Finding Words to Describe this Moment We’re In & Why it Matters with Jonathan Rowson
Tuesday November 14th
Doors & drinks 6.30pm; Talk starts 7pm
Does it matter which words we use to describe our global predicament? Anyone who lived through ‘Take Back Control!’ in the UK or ‘Make America Great Again!’ in the USA knows that words shape reality. Strategic language of this sort is a kind of landscape gardening of civic and cultural space, and the aesthetic changes what we see, where we can move, and what’s allowed to grow.
Many feel it's 'the action' that counts, but language is arguably our primary tool in taking social action of any kind. Are terms like crisis and emergency 'just words' then, and interchangeable? Or might it be worth our while to reflect more deeply on what we are trying to convey and choose words accordingly?

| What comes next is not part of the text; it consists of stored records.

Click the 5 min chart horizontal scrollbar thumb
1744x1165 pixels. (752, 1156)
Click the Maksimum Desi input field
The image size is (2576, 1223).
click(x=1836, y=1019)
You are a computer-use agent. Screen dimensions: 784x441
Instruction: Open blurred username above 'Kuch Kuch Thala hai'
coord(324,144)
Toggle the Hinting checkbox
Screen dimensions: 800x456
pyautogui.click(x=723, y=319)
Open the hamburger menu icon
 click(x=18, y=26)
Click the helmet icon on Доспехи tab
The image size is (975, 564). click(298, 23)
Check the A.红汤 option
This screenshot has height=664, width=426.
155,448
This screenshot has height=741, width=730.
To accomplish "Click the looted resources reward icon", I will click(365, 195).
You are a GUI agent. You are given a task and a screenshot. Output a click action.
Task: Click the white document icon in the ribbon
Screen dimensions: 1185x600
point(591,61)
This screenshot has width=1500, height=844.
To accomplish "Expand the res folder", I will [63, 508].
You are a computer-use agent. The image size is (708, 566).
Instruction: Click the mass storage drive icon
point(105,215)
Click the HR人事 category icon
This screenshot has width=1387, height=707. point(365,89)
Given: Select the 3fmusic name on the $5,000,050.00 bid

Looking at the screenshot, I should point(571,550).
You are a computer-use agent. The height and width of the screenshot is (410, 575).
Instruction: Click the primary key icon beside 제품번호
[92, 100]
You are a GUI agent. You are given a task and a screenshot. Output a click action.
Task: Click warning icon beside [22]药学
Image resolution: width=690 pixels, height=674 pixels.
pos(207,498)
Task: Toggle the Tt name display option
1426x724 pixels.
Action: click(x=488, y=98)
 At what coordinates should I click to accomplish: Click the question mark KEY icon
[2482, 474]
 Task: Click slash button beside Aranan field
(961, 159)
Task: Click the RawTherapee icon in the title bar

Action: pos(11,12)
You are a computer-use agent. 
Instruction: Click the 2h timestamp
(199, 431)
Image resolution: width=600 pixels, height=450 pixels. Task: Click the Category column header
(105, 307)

For instance, how do we speak of climate collapse in a way that reflects the relevance of climate to almost everything, while not reducing everything to climate at a time when there are related but also separate challenges relating to technology, culture, economy, and democracy? While it might seem ridiculous, for instance, to wonder whether what we are contending with is a polycrisis, a permacrisis, a metacrisis, or not a crisis at all, might it actually be a critical part of the work we are called upon to do today?
In The Ethics of Terminology in 1902, Charles Sanders Peirce argues that “It is wrong to say that good language is important to good thought, merely; for it is of the essence of it.”
Jonathan Rowson, philosopher, co-founder and director of Perspectiva, will make the case for 'metacrisis' as the best single term available to capture our predicament, which he defines as "the historically specific threat to truth, beauty, and goodness caused by our persistent misunderstanding, misvaluing and misappropriating of reality.
"The metacrisis is the crisis within and between all the world’s major crises, a root cause that is at once singular and plural, a multi-faceted delusion arising from the spiritual and material exhaustion of modernity that permeates the world’s interrelated challenges and manifests institutionally and culturally to the detriment of life on earth."
Kairos, 84 Tottenham Court Road, London W1T 4TG
Doors open at 6.30pm for drinks. The talk will start at 7pm followed by a one-pot vegan supper and discussion.
£8 members, £15 non-members. Includes food.
Booking is initially only open to Kairos members. Booking for non-members opens on October 14th.